*TEXT SECTION*.
((
Diehard proponents of the proposed Yucca Mountain nuclear waste dump think they can revive this dying project by rebranding it with another, more sophisticated name - the Nevada Energy Park. This is like calling a big, and very expensive, new library a "knowledge and discovery center." I'm not buying that one, either.
The Reno Gazette-Journal ran a spurious poll this month purporting to show majority support for a highly toxic nuclear waste dump at Yucca Mountain. This illustrates how clever advocates can manipulate public opinion by wording their questions to produce the desired outcome. Instead of asking respondents whether they wanted to turn Nevada into the nation's nuclear dumping ground, Yucca Mountain proponents asked whether we'd like to convert the Southern Nevada site into a "research park" and collect millions of federal dollars in return.
Golly, gee whiz, let's go for the money.
That purposefully misleading pitch reminds me of when friends of ex-President Bill Clinton (FOBs) were allegedly dragging hundred-dollar bills through trailer parks in search of nubile young ladies who wanted to become White House interns. In that disgusting case, which led to the president's impeachment, it wasn't the wording of the proposition; it was the money.
Well, let's take a closer look at that multimillion-dollar pot of gold that Yucca Mountain proponents are promising to deliver to the Silver State. Former governor and U.S. Sen. Richard Bryan, a Democrat who heads our nuclear projects advisory commission, thinks the federal money is a myth.
))
*TASK GOAL*.
Continue the opinion piece on the Yucca Mountain nuclear waste dump, picking up after its last paragraph.

*DATA FOR REVIEW*.
((
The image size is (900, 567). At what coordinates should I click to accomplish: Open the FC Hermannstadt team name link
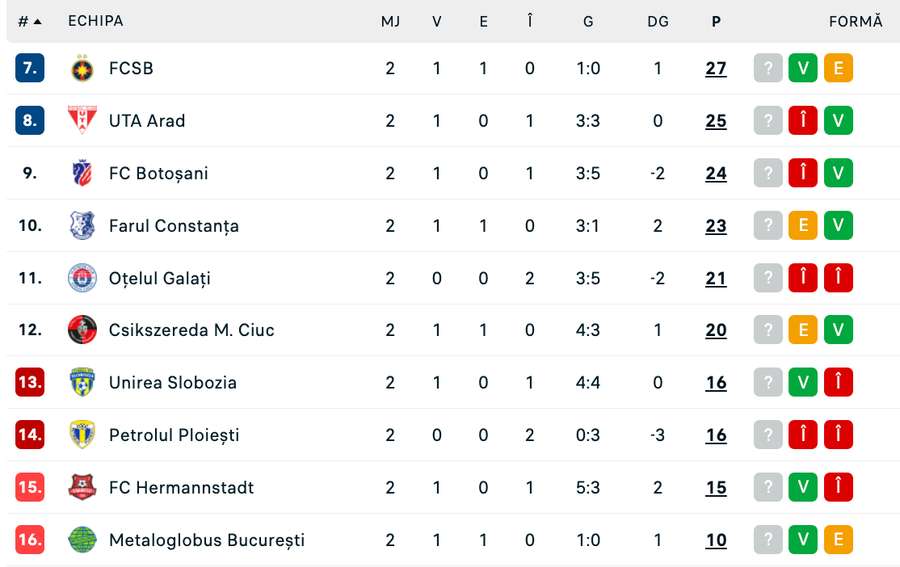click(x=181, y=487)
))
((
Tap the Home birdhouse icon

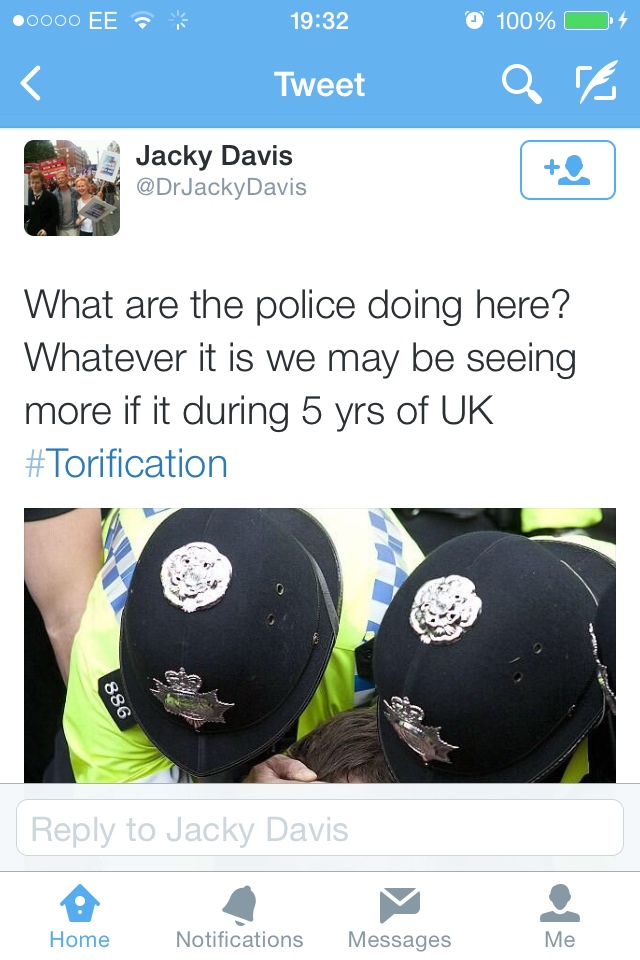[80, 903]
))
((
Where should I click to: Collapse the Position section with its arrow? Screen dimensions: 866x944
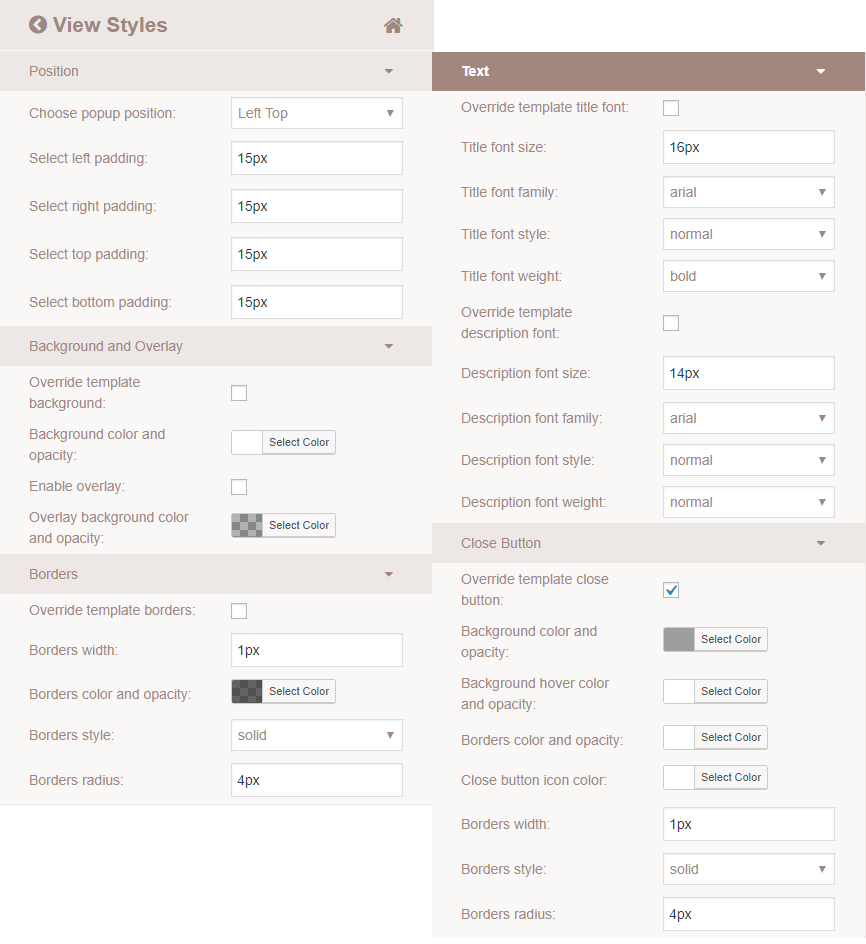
))
*RESPONSE AREA*.
"That (money) is utterly false," he said recently. "There never has been any money promised us in terms of real money out there. The industry itself has never offered anything, nor has the federal government."
Fortunately, bipartisan opposition to the proposed waste dump remains strong. Senate Majority Leader Harry Reid, a leading Democrat, and his Republican counterpart, Carson City's own Dean Heller, remain unalterably opposed to the project, as do Republican Gov. Brian Sandoval and state Attorney General Catherine Cortez Masto, a Democrat.
After some pro-Yucca rumblings from Rep. Mark Amodei, R-Carson City, and Nye County officials, Gov. Sandoval told Energy Secretary Steven Chu in a letter: "There should be no uncertainty or misunderstanding of my position. ... The state of Nevada does not support the location of any such site within the state and will oppose any attempt to resurrect the defunct Yucca Mountain project."
Attorney General Cortez Masto weighed in with an opinion that should put the matter to rest.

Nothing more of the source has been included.